> _Short exercise_:
Switch every "icon" in the listing to "symbol" and keep everything else the same. Leave the pictures out of your answer.

◆ ◆ ◆ ◆ ◆

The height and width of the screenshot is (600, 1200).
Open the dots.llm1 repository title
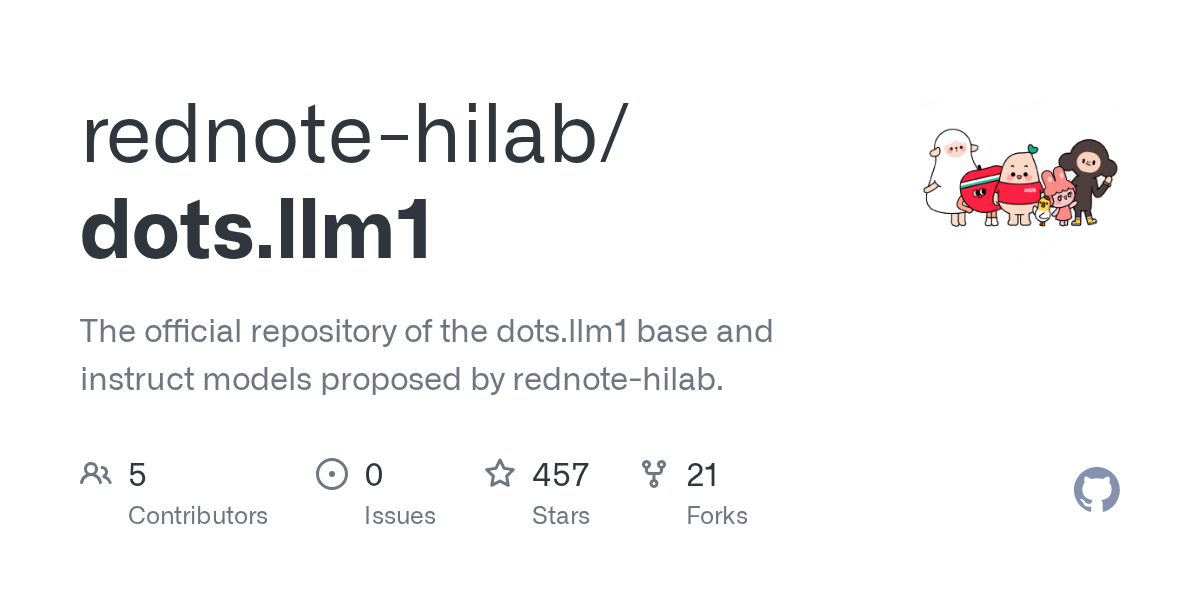[x=257, y=230]
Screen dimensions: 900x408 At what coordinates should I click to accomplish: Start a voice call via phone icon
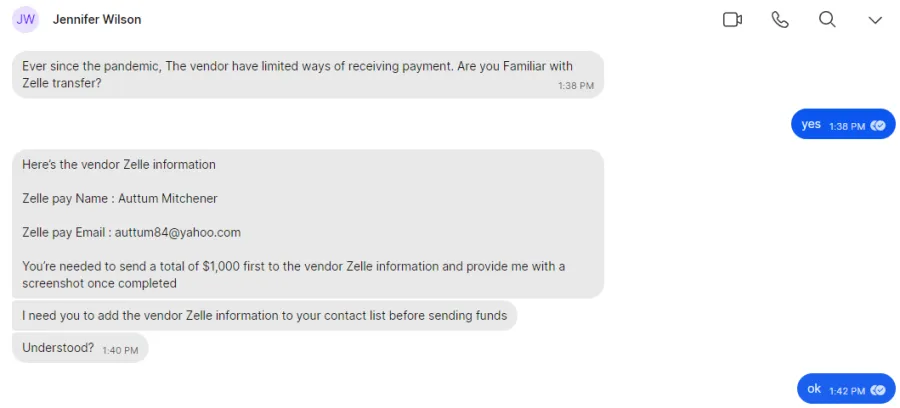click(780, 20)
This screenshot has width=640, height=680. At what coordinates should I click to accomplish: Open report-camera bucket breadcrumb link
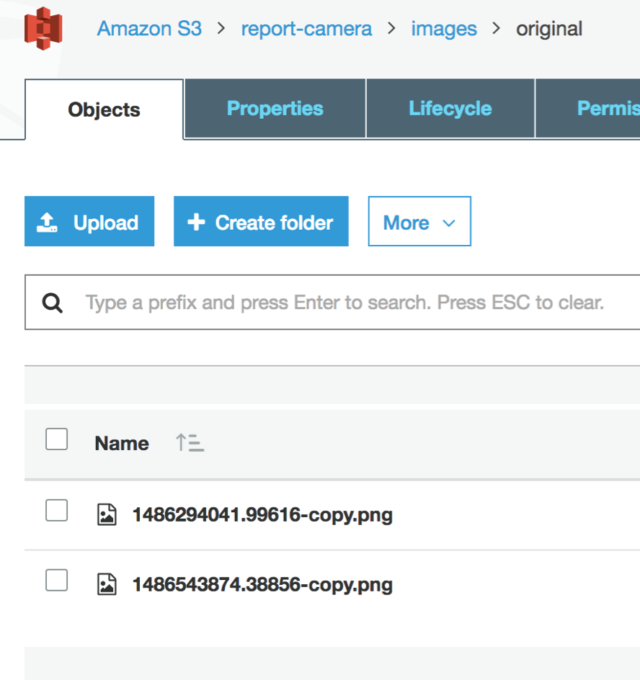click(306, 29)
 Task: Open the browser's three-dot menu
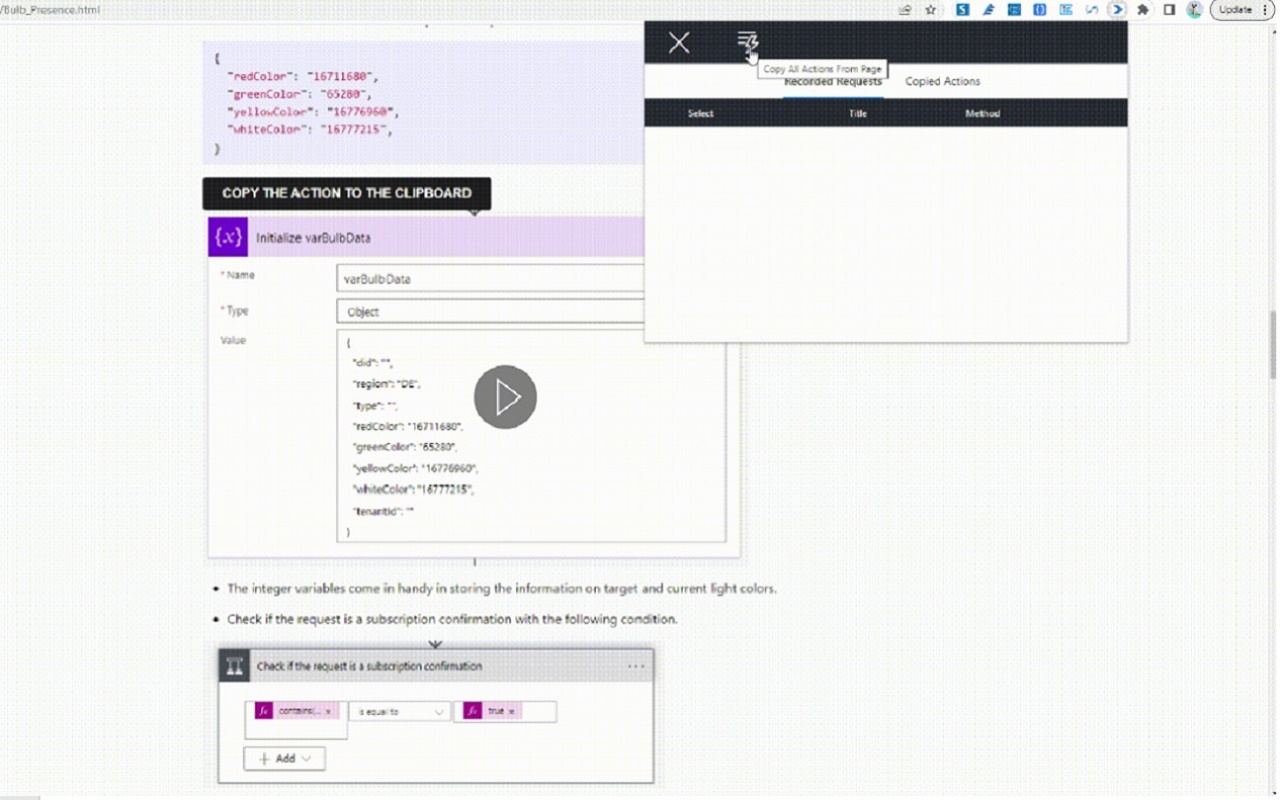1266,9

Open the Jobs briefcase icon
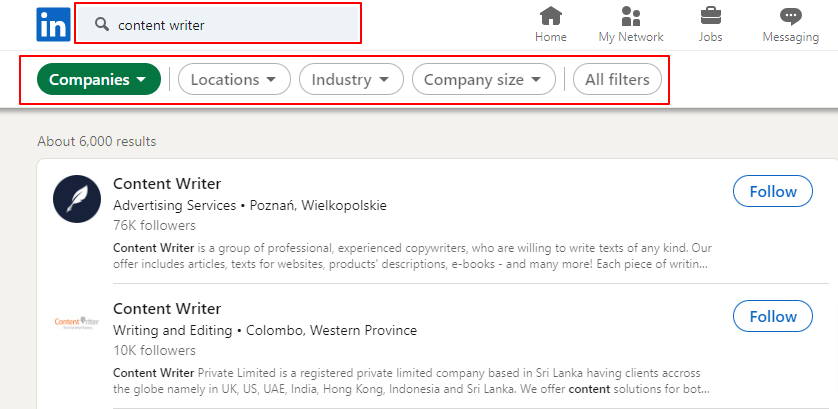[x=711, y=16]
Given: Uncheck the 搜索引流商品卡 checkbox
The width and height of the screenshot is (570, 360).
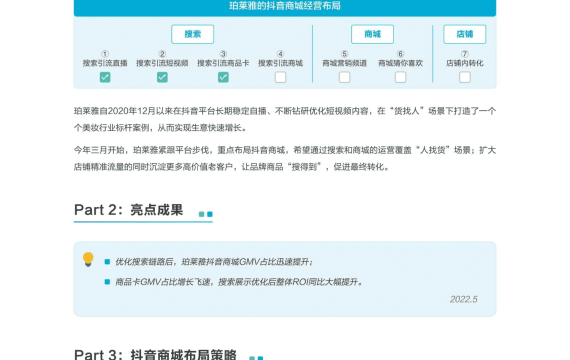Looking at the screenshot, I should point(223,77).
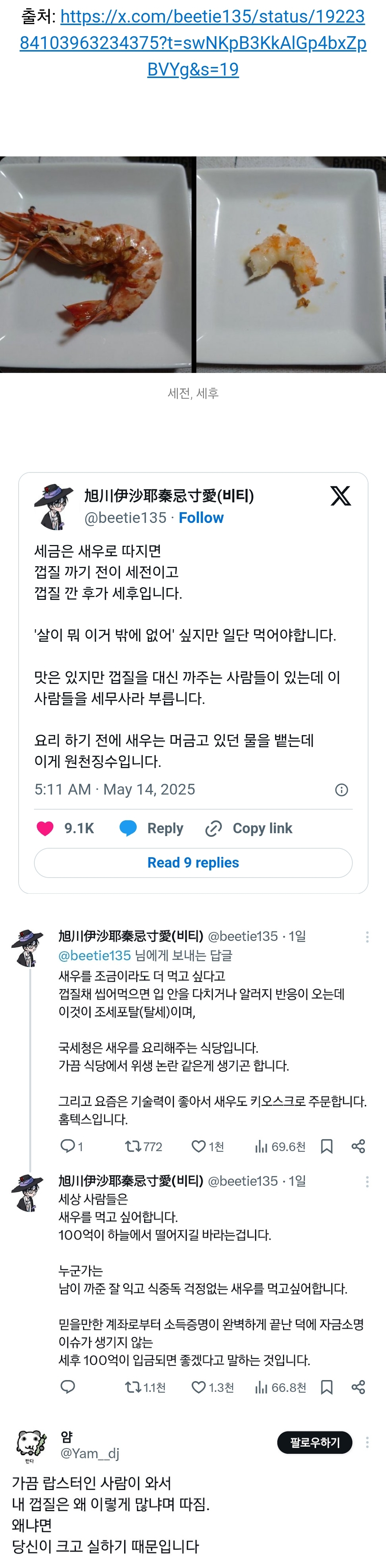The width and height of the screenshot is (386, 1568).
Task: Click 팔로우하기 button for 얌
Action: point(315,1442)
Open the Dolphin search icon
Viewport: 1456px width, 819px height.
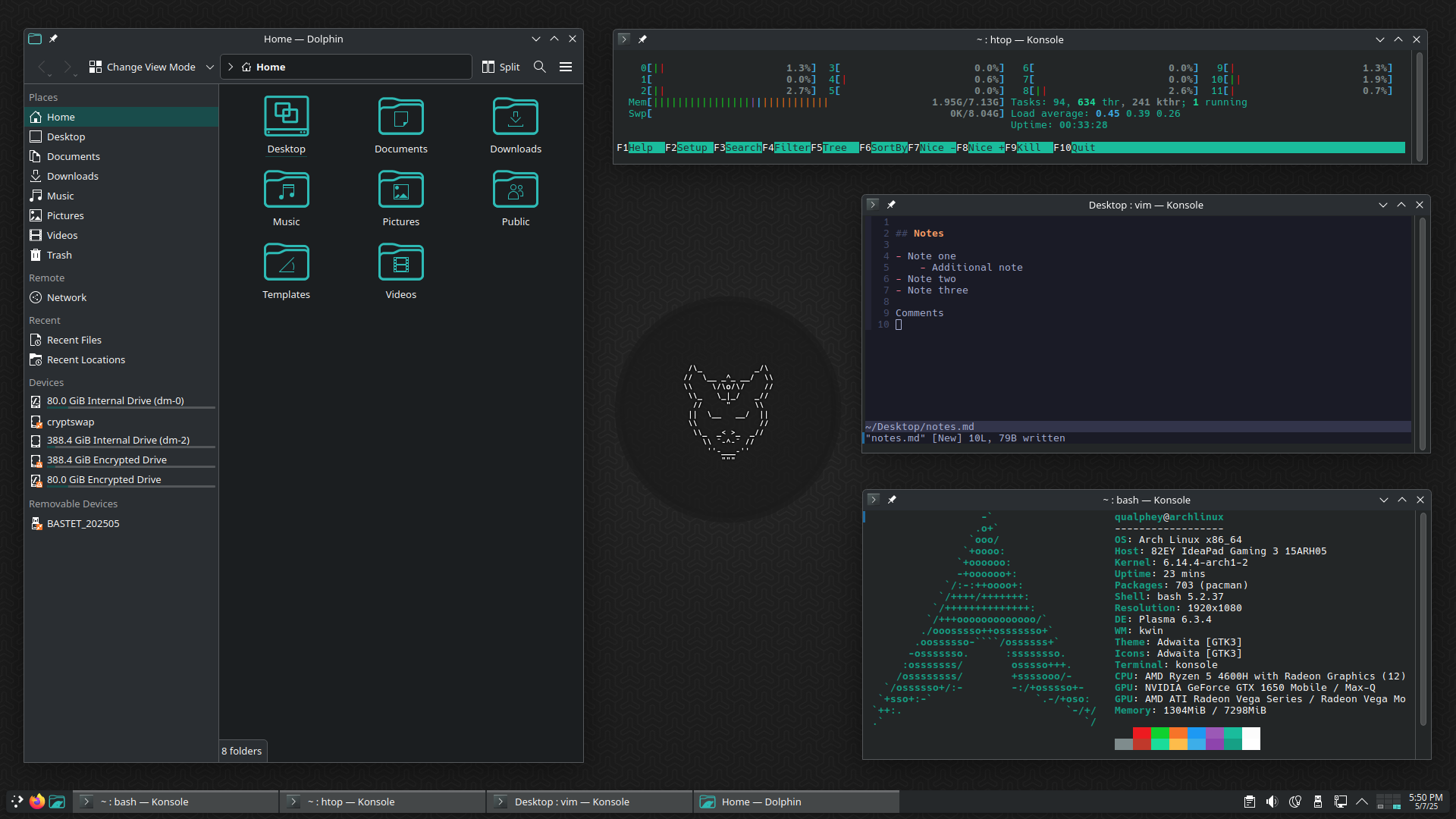pos(539,67)
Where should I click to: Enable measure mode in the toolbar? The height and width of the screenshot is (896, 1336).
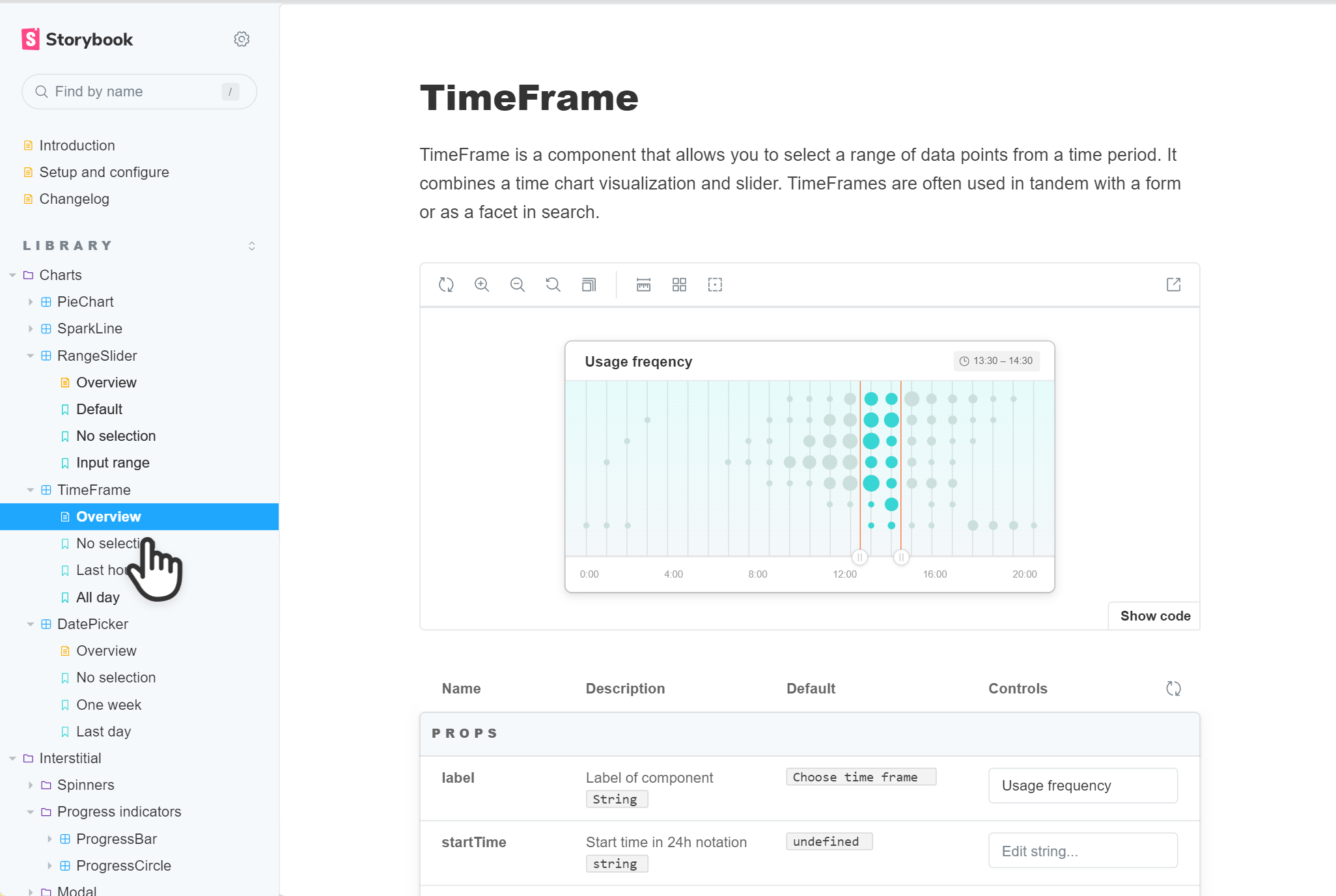[643, 285]
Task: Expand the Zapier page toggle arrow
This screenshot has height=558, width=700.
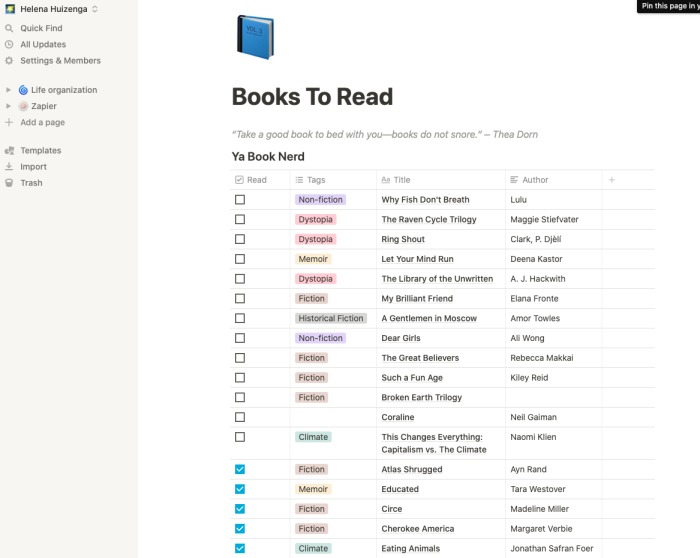Action: (8, 106)
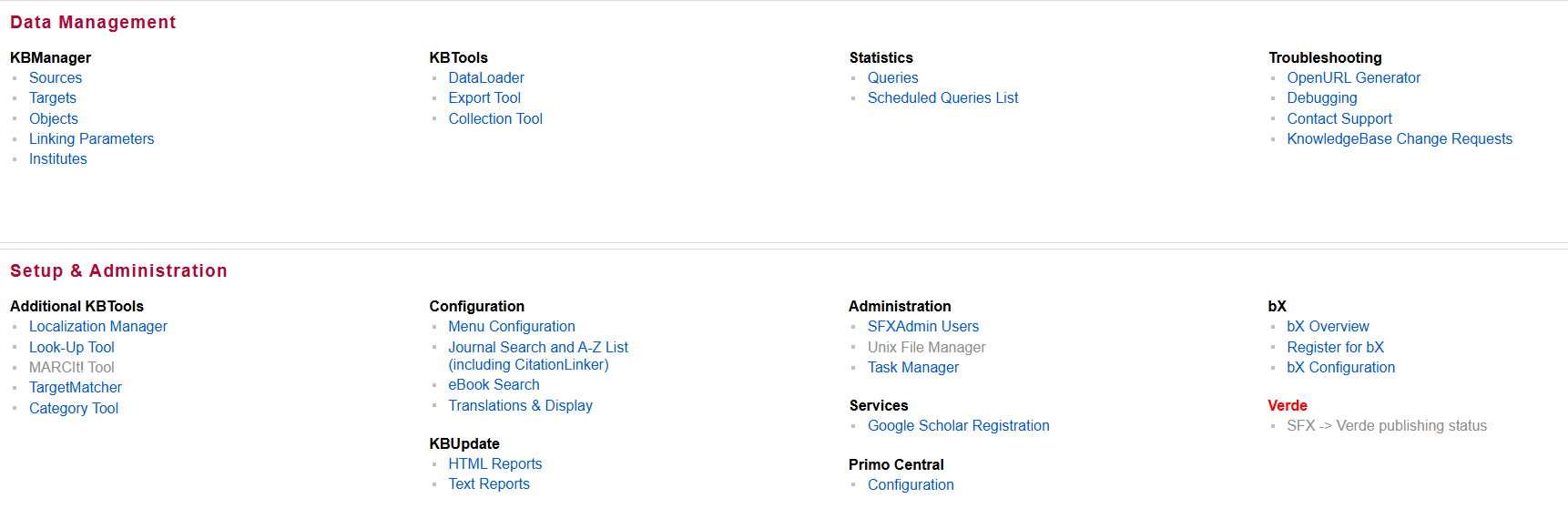
Task: Click Register for bX
Action: (x=1335, y=348)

◆ ◆ ◆ ◆ ◆

> _Answer to this exercise_:
The height and width of the screenshot is (600, 1200).
Open the dots.llm1 repository title
[x=257, y=230]
Screen dimensions: 900x408 At what coordinates should I click to accomplish: Start a voice call via phone symbol
click(780, 20)
This screenshot has width=640, height=680. At what coordinates should I click to accomplish: Open report-camera bucket breadcrumb link
click(306, 29)
 Task: Open the browser's three-dot menu
1266,9

Open the Jobs briefcase symbol
[x=711, y=16]
Given: Uncheck the 搜索引流商品卡 checkbox
The width and height of the screenshot is (570, 360).
Looking at the screenshot, I should point(223,77).
The width and height of the screenshot is (386, 1568).
Task: Click 팔로우하기 button for 얌
Action: point(315,1442)
Open the Dolphin search symbol
Viewport: 1456px width, 819px height.
pos(539,67)
Where should I click to: Enable measure mode in the toolbar? The height and width of the screenshot is (896, 1336).
[643, 285]
Task: Expand the Zapier page toggle arrow
This screenshot has height=558, width=700.
Action: (8, 106)
Task: Click Register for bX
Action: (x=1335, y=348)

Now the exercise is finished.